* **CHALLENGE 1**
In the passage on global ageing, which new journal published the paper by Lutz, Sanderson and Scherbov?
* **CHALLENGE 2**
Please retype word for word the section of the passage on global ageing that opens with the words containing "The formal technique" and closes with "on average age.".

BEGIN SOURCE EXTRACT

As part of my upcoming master's thesis I am naturally trying to combine these traits and it should come as no surprise that the focus is on demographics and international capital flows. That will not be the topic of this entry however. Rather, I thought that I would plug a recent paper on global ageing [1] by Wolfgang Lutz Warren C. Sanderson, and Sergei Scherbov published in the brand new journal, Journal of Population Ageing, edited by the team of demographers, Sarah Harper and George Leeson, at the Oxford institute of Ageing (Oxford University). Also, this would naturally be a nice occasion to ever so slowly reveal what I am arguing in the context of my own research; research which is naturally heavily affected by the likes of Lutz, Malmberg, Lee, McDonald and other of our time's great (econ)-demographers. [Graphs are made by the author and not taken from Lutz et al.]

With respect to Lutz et al they set out to grapple with one of the most difficult issues in the context of demographics and ageing in the form of our ability to forecast the future trends of ageing in the context of the global economy and different regions. The main conclusions indicate a rapid and, in some cases, accelerating process of population ageing in a global context in the next decades as well as a the very likely outcome that global population growth will cease to exist as a lingering phenomenon in the century which follows. Here is their abstract;

Population ageing is, in the first instance, a demographic phenomenon; although its consequences go far beyond demography. But the future trends of ageing are not yet known and many of the consequences of ageing will depend on the future speed and extent of ageing. Here we summarize what is already known and what is not yet known about future ageing trends in different parts of the world. We do this through the means of new probabilistic population forecasts. The section ‘New Regional and Global Probabilistic Population Forecasts’ presents the results of those forecasts. They confirm the earlier finding (Lutz et al., Nature, 412(6846), 543–545, 2001a) that it is highly likely that the world’s population growth will come to the end during this century. The following four sections present results for proportions of populations 60+, old age dependency ratios, proportions 80+ and average ages. In the section ‘New Measures of Ageing’, we analyse a new measure of ageing that takes life expectancy changes into account.

The first question which immediately springs to mind (or at least it did to me) is first and foremost what kind of techniques the authors are using in their endeavors to actually make forecasts on a variable as complex as ageing and so far into the future. Well, this is also where water gets muddied since it is important to realize, a priori, the amount of uncertainty which are attached to the kind of exercise Lutz et al. embark on. As most of you will know ageing is driven by the joint process of declining fertility and increasing life expectancy (and to some extent migration) and once we use this break down to operationalize ageing it gets dreadfully difficult to forecast although there are tentative conclusions which can be drawn based on existing evidence. In this way, it is important to dwell at the main conclusion, namely that the world as a whole is set to age rapidly before heading off into more specific forecasts.

The formal technique used by Lutz et al. is probabilistic forecasting which is basically a technique of collecting random draws from existing data on fertility, mortality and migration in order to produce a series of potential distributions and paths which can ageing can take as we move forward. Lutz et al. center on five simulations. The first in the context of total population size, the second on the proportion of people aged 60+, the third focuses on dependency ratios, the fourth turns the attention to the proportion of people aged 80+ and the final simulation centers on average age.

END SOURCE EXTRACT
BEGIN RECORD LIST

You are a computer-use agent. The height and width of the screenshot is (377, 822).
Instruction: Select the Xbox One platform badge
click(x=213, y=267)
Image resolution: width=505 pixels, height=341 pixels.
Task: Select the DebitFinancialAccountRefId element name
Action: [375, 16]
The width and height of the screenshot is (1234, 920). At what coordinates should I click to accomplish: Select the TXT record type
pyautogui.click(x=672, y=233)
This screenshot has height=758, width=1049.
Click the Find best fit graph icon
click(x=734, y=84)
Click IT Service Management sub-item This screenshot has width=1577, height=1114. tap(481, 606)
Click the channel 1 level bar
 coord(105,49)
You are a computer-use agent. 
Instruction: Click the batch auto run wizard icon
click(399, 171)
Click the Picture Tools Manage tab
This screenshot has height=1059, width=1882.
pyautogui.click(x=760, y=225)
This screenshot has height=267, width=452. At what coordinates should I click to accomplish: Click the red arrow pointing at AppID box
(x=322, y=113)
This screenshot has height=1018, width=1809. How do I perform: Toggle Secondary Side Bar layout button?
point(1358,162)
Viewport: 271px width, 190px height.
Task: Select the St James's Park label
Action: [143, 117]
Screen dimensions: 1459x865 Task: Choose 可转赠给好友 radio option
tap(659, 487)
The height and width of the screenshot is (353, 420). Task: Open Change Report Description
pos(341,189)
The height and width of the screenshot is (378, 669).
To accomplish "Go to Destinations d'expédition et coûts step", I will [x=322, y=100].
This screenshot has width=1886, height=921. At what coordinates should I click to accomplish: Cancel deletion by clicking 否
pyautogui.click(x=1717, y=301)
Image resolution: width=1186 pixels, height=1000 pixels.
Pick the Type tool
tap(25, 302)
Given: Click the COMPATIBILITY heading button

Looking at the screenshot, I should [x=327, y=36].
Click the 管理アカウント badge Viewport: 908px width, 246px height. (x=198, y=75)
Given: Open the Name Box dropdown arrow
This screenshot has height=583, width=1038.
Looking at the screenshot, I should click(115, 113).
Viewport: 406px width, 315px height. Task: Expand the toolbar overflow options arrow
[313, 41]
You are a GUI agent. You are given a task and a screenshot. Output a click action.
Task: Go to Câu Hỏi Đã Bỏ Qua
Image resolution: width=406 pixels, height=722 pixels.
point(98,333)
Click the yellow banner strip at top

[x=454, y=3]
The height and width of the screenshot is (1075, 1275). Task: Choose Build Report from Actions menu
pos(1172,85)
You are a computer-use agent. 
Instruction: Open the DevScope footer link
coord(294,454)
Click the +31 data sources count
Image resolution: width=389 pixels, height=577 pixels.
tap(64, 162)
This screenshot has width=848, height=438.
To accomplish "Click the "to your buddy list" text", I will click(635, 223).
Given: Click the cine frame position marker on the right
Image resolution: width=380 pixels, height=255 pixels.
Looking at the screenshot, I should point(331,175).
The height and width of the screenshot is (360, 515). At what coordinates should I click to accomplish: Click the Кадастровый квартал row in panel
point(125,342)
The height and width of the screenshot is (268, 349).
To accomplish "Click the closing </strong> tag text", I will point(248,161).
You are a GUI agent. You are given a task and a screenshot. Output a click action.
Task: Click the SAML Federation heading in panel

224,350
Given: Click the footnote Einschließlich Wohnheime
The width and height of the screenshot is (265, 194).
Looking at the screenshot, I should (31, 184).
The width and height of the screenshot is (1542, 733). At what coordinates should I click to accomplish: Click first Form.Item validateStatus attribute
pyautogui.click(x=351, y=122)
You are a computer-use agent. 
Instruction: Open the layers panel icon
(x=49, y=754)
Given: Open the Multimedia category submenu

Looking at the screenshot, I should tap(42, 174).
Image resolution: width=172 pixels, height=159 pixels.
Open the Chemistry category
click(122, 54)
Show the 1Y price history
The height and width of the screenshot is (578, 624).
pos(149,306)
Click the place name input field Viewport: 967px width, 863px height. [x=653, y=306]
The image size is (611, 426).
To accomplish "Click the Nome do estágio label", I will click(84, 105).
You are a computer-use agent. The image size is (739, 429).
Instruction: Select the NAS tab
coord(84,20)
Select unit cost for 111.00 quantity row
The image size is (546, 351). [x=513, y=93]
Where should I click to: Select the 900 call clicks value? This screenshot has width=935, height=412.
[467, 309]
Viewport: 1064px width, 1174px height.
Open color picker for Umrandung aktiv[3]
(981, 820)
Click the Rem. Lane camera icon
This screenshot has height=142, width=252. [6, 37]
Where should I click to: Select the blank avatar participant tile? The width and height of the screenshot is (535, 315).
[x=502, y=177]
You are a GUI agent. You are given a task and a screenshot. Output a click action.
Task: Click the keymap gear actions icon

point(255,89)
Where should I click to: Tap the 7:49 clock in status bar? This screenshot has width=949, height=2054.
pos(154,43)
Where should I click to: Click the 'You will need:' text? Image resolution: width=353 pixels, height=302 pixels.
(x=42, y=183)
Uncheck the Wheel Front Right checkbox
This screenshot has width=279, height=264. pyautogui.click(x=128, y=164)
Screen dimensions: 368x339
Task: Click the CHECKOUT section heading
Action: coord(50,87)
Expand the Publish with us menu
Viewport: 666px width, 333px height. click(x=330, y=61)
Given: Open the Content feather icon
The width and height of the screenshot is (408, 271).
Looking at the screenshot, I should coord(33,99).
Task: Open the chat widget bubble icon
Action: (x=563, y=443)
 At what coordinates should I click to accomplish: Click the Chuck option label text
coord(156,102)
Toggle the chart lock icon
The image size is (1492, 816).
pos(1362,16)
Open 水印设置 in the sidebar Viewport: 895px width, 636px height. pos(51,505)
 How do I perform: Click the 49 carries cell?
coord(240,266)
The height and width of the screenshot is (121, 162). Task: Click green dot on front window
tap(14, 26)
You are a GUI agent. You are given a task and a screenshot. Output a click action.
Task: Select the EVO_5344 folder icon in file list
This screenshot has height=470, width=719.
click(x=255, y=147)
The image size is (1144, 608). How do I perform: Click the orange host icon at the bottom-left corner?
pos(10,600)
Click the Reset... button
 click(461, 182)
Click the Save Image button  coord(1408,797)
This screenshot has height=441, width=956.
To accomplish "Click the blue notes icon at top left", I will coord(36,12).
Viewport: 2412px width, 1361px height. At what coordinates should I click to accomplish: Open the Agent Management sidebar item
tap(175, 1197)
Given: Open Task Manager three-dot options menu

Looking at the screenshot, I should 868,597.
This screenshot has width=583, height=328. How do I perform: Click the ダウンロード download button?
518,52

END RECORD LIST

* **FULL ANSWER 1**
Journal of Population Ageing

* **FULL ANSWER 2**
The formal technique used by Lutz et al. is probabilistic forecasting which is basically a technique of collecting random draws from existing data on fertility, mortality and migration in order to produce a series of potential distributions and paths which can ageing can take as we move forward. Lutz et al. center on five simulations. The first in the context of total population size, the second on the proportion of people aged 60+, the third focuses on dependency ratios, the fourth turns the attention to the proportion of people aged 80+ and the final simulation centers on average age.